Depenalizzazione consumo droghe. La svolta dell'Amministrazione Obama
Gil Kerlikowske, direttore dell'Office of National Drug Control Policy (ONDCP) ha sostenuto ieri a Washington la necessita' di cambiare strategia per combattere il problema delle droghe in Usa. Kerlikowske, durante la presentazione del Programma di detenzione per l'Abuso di sostanze 2012, ha sostenuto che e' necessario smettere con la cultura della guerra contro le droghe (war on drugs), muovendosi verso una prospettiva che dia prevalenza alla salute pubblica piuttosto che alla sicurezza, privilegiando prevenzione e trattamenti. Con questa trasformazione, l'Amministrazione Obama e' favorevole alla depenalizzazione per ridurre il preoccupante numero di detenuti per delitti minori relazionati con il consumo di stupefacenti, ma non e' favorevole alla legalizzazione.“E' ora di cambiare slogan, non possiamo circoscrivere la lotta contro le droghe ad una guerra”, ha spiegato Kerlikowske. Lo zar antidroga del presidente Barack Obama ha perorato l'adozione di alternative legali e giudiziarie che facciano terminare il circolo vizioso che criminalizza l'uso di droghe portando in carcere i consumatori. “Niente di buono può venire fuori quando tutto quello che puoi fare con un ragazzo che viene preso con la marijuana è processarlo per il possesso“.

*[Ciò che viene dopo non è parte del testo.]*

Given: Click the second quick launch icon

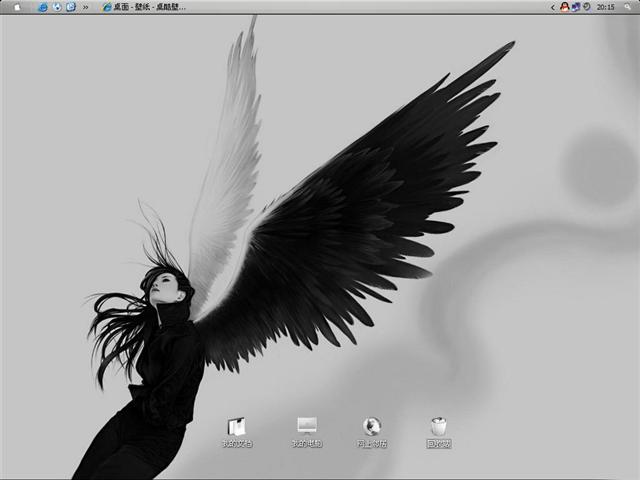Looking at the screenshot, I should (x=57, y=7).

Tra i 2,2 milioni di detenuti in Usa, poco piu' della meta' e' in prigione per reati relazionati con le droghe, cosi' come fa sapere il censimento 2010. “Piu' della meta' dei delinquenti per crimini non relazionati alle droghe risultano positivi ai test antidroga, e questo significa che ci sono nuove spese per il consumo, e questo e' un problema”. Kerlikowske auspica una riforma dei codici penali in modo tale che non criminalizzino il consumo, perche' siano stabilite pene alternative alla detenzione e perche' si incentivino trattamenti di riabilitazione.

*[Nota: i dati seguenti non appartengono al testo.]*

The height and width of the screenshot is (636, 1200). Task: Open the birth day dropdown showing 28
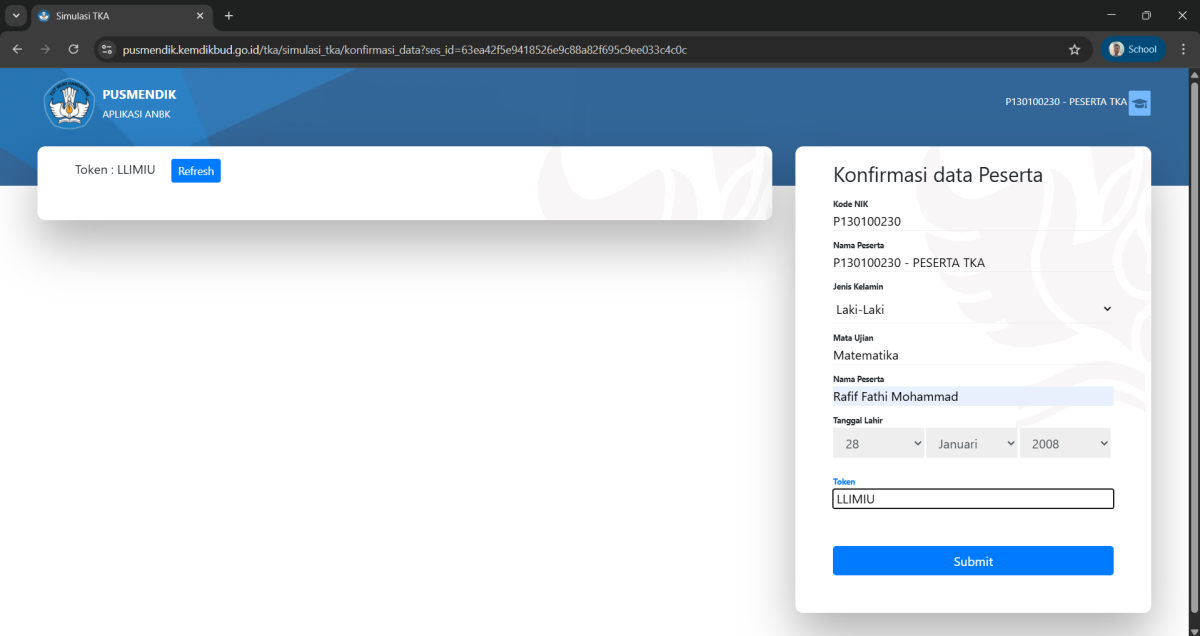click(x=878, y=443)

In questa linea, l'ultimo piano antidroga della Casa Bianca che Kerlikowske ha presentato da un mese, prevede l'incremento dei tribunali delle droghe, che trattino casi di reati minori relazionati con gli stupefacenti e in cui si sentenzi privilegiando trattamenti e riabilitazioni. In Usa ci sono circa 2.500 tribunali delle droghe, ma solo il 3% di questo tipo di processi si tiene presso di loro. Il piano di Obama prevede anche la scarcerazione di detenuti non pericolosi per avviarli in programmi di riabilitazione. Tra la popolazione detenuta, il 53% soffre di problemi di dipendenza ma meno del 15% riceve trattamenti in merito. Kerlikowske ha sottolineato l'importanza della prevenzione e dei trattamenti per la disintossicazione, previsti nella riforma sanitaria del presidente. “L'uguaglianza per l'accesso ai programmi di riabilitazione e' una priorita' per questa Amministrazione”.
Essendo pero' contrari alla legalizzazione, Kerlikowske ha sottolineato che l'Amministrazione non appoggia le iniziative degli Stati del Colorado e di Washington che hanno regolamentato, in determinate quantita', vendita, produzione e consumo di marijuana.